The aftermath of colonization still reverberates up to this day and the situation continues to get dire for those who seem to be held down in the womb of poverty.
Julius Malema, the leader of the South African opposition party Economic Freedom Fighters has one clear message which is to “Get The Land Back” . His message on land confiscation without compensation is one that must resonate throughout the whole globe. When it comes to possession of lands, black people are still relegated.
The message that Malema propagates is one that threatens the elite who own the means of production. It is a message that seeks to power to where its original domain. Malema’s argument is not to digest, the colonizers came to Africa and turned us against each other. They murdered, rape us and took our land by force and effectively dispossessed.
Malema believes that there is no need to have negotiations with the Europeans regarding land because in the beginning they did not have negotiations when they hijacked the land by brute force, by committing heinous atrocities against Africans.
Kenya is a vivid example where land imbalances still persist. British colonization disrupted the African land pattern usage and replaced it with a Western-based economic style that meant that large tracts of land had to be alienated for Europeans to settle. This resulted in the establishment of Native Reserves; areas that were characterized by aridity and less production. It brought an end to Kenya’s land abundance and competition for land ensued.
Thereafter, the colonial legal system in Kenya superimposed restrictions on local communities. With a colonial capitalist economy, most Kenyans in no time found themselves looking for low pay jobs in towns on European farms as well as laboring in industries. They live on low wages with high cost of living and huge taxes wiping out the cash before the day is over. What the imposition means to Kenyans is that the land was only accessible to those who had wealth and power; instead being a traditional right. And such colonial legacies are still palpable today. Moreover, it was the issue of land that was at the center of the Mau Mau rebellion, which ultimately led to the independence of Kenya in 1963.
Although post-independence efforts resulted in land redistribution. At that time, almost 3000 white farmers decided to leave Kenya and this land was distributed to landless Kenyans. However, the prevailing reality was that lands were concentrated in the hands of the Kenyan elite. They obtained lots of land, small as they were, from the departing settlers. This allowed inequalities to expand as the population expanded. The politically connected, gained the most productive land for themselves, perpetuating the inequalities orchestrated by the colonizers. Efforts to amend these problems have been in vain, but there is a need for more energy so that land becomes a resource accessible to many.
The time of awakening for African leaders to take decisive action when it comes to land is now. For instance, Zimbabwe produces a bittersweet example of land redistribution. The only problem with land redistribution in Zimbabwe is that it was done in a chaotic, haphazard and shoddy manner such that those who grabbed several farms left it untouched. The Zimbabwe government has been dilly-dallying with the issue of compensating white farmers, a move that does build confidence in the minds of black people since this land was taken from them by the sheer use of force.
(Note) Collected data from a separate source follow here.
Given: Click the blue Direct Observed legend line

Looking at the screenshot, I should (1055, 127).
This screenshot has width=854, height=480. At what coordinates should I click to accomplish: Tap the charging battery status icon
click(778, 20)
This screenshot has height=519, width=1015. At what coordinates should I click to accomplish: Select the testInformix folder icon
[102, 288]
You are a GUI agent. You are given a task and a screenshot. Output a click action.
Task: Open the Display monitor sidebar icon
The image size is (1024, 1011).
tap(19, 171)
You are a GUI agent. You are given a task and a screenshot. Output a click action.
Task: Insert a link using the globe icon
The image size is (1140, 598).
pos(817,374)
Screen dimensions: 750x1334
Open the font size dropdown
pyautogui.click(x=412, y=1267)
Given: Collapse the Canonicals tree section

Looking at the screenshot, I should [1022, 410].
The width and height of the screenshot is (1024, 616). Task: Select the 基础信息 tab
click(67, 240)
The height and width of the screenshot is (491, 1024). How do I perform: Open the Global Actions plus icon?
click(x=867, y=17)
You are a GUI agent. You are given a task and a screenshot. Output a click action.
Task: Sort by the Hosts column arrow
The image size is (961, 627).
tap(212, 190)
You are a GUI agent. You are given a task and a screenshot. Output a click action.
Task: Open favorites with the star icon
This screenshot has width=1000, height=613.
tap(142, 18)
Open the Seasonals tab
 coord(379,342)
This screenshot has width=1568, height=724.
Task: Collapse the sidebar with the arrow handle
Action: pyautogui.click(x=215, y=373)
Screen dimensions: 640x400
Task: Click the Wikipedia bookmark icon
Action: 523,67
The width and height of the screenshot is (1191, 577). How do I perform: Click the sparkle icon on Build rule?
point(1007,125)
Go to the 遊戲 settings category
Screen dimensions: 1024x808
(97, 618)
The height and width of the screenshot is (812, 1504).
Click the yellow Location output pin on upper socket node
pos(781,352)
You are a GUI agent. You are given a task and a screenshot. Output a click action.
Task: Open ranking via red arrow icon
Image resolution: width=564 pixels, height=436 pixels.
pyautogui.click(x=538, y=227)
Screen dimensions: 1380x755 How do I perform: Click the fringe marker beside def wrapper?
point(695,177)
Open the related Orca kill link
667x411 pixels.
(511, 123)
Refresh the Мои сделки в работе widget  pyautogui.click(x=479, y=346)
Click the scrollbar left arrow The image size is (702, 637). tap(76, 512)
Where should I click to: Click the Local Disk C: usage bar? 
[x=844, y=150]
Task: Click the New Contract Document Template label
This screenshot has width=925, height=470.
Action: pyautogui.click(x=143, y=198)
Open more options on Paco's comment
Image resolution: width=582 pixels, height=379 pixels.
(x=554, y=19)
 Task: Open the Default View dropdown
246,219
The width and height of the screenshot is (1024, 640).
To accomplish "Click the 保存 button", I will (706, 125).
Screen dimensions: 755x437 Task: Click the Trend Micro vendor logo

Malema is an unflattering man in times of issue of land, and that for true economic independence to be there, black people need to be given access to land. They need access to the agricultural produce, minerals and timber. As long as African leaders are not on their feet to implement land redistribution programs in a way beneficial to every Africans, moving forward with genuine economic independence becomes an toilsome exercise. Justice is there if the land is restored to where it originally source.